Forum: Do you have any formal training in art or drawing or design?

Evans: I have a Bachelor of Arts degree with a major in art and a minor in English.

Forum: Who or what inspired you to get into this field?

Evans: Ask comic strip artists who inspired them, and 99 percent will say Charles Schulz. No different with me. Schulz made it look so easy. We all admire his deceptively simple, expressive art, his deeply defined characters, and the humanity of his writing.

Forum: At what point did you seriously begin to entertain the notion of making this your livelihood? How long did it take you to get into the field?

Evans: I was serious at age twenty-two, but I wasn't ready. I didn't have the life experiences to season my writing and give it reality. So my first dozen or so submissions were lousy rip-offs and shallow, contrived "hook" strips. I didn't come up with Luann until age thirty-five.

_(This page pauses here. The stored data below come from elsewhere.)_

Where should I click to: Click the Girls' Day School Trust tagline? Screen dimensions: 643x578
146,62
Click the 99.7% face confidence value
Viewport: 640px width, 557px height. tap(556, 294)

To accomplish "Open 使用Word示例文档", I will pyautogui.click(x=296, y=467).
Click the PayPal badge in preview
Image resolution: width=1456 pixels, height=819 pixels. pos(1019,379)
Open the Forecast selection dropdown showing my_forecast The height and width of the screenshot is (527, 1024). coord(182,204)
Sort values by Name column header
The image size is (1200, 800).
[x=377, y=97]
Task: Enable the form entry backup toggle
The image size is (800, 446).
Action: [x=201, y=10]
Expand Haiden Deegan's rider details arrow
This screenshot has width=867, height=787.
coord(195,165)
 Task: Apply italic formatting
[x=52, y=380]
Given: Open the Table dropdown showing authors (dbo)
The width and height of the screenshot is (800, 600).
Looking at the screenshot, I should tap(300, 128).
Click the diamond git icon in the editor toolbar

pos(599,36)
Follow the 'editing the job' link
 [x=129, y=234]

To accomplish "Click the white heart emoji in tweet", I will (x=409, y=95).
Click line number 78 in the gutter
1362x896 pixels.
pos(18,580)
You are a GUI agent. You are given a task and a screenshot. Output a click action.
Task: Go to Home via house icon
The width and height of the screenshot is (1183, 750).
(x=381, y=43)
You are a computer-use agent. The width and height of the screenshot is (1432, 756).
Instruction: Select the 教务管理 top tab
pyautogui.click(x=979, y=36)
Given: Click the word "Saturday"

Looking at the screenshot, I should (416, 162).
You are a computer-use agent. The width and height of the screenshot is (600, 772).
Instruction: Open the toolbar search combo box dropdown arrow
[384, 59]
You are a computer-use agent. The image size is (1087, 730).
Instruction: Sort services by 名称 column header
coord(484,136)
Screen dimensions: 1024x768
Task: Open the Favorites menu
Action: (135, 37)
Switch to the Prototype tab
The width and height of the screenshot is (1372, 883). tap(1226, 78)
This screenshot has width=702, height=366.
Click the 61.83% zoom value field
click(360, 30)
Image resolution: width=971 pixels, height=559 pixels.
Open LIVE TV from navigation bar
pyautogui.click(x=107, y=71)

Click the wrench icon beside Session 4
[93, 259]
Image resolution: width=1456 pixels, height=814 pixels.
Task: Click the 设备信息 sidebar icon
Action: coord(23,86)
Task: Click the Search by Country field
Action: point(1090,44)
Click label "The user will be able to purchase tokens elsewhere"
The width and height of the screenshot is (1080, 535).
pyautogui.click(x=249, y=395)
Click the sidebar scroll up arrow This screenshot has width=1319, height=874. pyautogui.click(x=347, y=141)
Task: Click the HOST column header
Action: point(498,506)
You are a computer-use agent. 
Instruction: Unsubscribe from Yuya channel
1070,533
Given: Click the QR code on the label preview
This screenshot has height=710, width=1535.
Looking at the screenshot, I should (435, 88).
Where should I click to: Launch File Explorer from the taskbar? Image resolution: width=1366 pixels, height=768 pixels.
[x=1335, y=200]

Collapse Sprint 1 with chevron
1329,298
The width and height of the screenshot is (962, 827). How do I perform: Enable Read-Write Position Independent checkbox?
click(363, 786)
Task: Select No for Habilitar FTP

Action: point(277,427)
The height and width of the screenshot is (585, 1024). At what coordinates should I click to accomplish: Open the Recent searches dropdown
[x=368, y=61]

Forum: How did you originally come up with the idea for Luannl Was it the first/only strip that you attempted?

Evans: Luann was around strip number twelve. Yet another one of my lame, contrived, rip-off strips had been rejected, and I was feeling pretty down. I decided to give it one last try, then move on with a "real" life. I was watching my nine-year-old daughter parade around in her mom's high heels and lipstick, and I thought, "Hmmm. Maybe a strip about a saucy little girl . . . ." But as I began work, I realized that nine was too limiting an age, so I graduated my character to thirteen, and Luann was born. The strip was the first that came from my heart, my life, my experiences.

Forum: How has the strip evolved over the years?

Evans: When Luann debuted on March 17, 1985, she was thirteen, her parents were not shown, and the art style was very Peanuts-like. Since then, Luann has aged to sixteen (three years in nineteen - wish I could do that), and the art is more life-like. And the parents appeared late in the first year.

Forum: Was it a struggle to begin to get the strip into newspapers? How did you begin getting it placed?

Evans: The syndicate began selling it several months before the premier date. It launched in seventy-five papers. Now it is in 350. Adding new clients is always a struggle. I thank the sales staff every day for the work that they do.

Forum: Tell us about how you like to work - how do you generate ideas? What do you do to get the creative juices flowing? How do you deal with "cartoonist's block," if that ever happens? Does the strip flow from the drawing or the writing for you?

Evans: I find that the calendar is the best boost to creativity. A looming deadline always gets the juices flowing. I really do not have a method or trick or system. I just sit and think. And the writing always comes first.

Forum: Which is harder for you - the drawing or the writing?

Evans: It varies. Some ideas flow right out, while others you have to pry with a crowbar. Some strips are fun and easy to draw, while others require liberal applications of White-Out.

Forum: How far ahead do you produce strips? Evans: I stay two months ahead.

Forum: Whom do you admire among your contemporaries - whose strips would you just not miss?

Evans: I'll pass on this one. They're all friends, and I'm not willing to praise some and overlook others.

Forum: What forms of cartooning other than daily strips interest you - whom and what do you enjoy in the world of comic books, manga, and so on?

Evans: Some cartoonists who are brilliant: Sergio Aragones, Rick Geary, Mike Mignola, Mort Drucker.

Forum: If someone wanted to get started as a cartoonist, what sage advice would you give them?

Evans: Get a good education, read a lot, listen, observe. You need to fill yourself with life before you can put it down in ink.